At Date: Fri, 05 Sep 2003 13:16:55 Brian Keane wrote:

>Perhaps.  It's a major part of my experience, that's for sure.
>Perhaps our kids will have a different experience - and that may not
>be a bad thing.  My only point is that in a world with only downloaded
>purchases, kids won't have many experiences buying music.
>
>Maybe in a couple of years you will bring your iPod to the mall or
>supermarket, slide a couple of bucks into a vending machine, connect
>your iPod and get a song or two, along with some art and lyrics.  And
>kids may love it as much as we love the tactile thing.

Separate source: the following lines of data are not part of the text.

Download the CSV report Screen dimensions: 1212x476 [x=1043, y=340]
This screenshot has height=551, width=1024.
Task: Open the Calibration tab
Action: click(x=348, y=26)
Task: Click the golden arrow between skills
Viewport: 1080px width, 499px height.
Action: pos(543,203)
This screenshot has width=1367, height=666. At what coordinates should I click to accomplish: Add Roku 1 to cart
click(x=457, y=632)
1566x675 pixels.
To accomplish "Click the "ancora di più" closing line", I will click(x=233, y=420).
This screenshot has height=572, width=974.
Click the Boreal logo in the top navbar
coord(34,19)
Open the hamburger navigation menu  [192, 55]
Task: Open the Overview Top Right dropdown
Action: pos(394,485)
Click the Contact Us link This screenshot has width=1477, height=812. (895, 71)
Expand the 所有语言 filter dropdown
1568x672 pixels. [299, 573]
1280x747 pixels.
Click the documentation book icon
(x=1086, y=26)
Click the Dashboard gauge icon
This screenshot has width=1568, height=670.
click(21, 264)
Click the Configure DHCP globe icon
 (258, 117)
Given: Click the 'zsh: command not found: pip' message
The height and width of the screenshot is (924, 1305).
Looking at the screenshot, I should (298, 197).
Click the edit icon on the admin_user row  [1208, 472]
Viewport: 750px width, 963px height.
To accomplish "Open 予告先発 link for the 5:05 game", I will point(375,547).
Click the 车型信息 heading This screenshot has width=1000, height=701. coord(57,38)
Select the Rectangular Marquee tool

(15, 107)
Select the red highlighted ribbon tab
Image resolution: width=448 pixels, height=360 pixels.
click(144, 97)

I'm amazed at my own father's forward thinking in electronics and music. 
He's 61 and was a huge music supporter at the dawn of rock and roll. He 
turned his back on Sinatra and embraced Elvis, Buddy Holly and Jerry Lee 
Lewis. He bought 7" singles every week when the new Hit Parade was posted by 
CHUM in local record shops. He DJ'd at student dances and community 
gatherings. He was the life of the party and eventually moved from buying 
stereo equipment to building his own -- at age 19 he had developed a 100 
Watt system that he used to scare Trick Or Treaters at Halloween.

He hated the Stones, loved the Beatles AFTER Sgt. Pepper, thought So Cal 
harmonies were the cat's ass and built a solid record collection of same 
that I hope to inherit one day.

Through his forte in the electronics business he was at the cutting edge of 
the microchip and has continued building stereo systems for himself and my 
family. He's the only guy I know at his age that plays new music full-blast 
in my parent's home just to see how the frequency response on new CDs is.

His most astute observation when the CD was introduced at the consumer level 
was that people were wasting their time clinging to physical formats at all 
when so much music could be stored on the head of a pin in the form of a 
microchip -- he tried but failed to figure out a way of digitally converting 
to a large microprocessor. This was in 1987. It's now 2003 and we are here 
debating the collapse of the music industry due to this very technology.

Wonder if Dad has any other "visions" he'd like to share about music 
technology :-)

Jaimie Vernon,
President,
Bullseye Records of Canada, Inc.
http://www.bullseyecanada.com
"Not Suing Our Customers Since 1985!"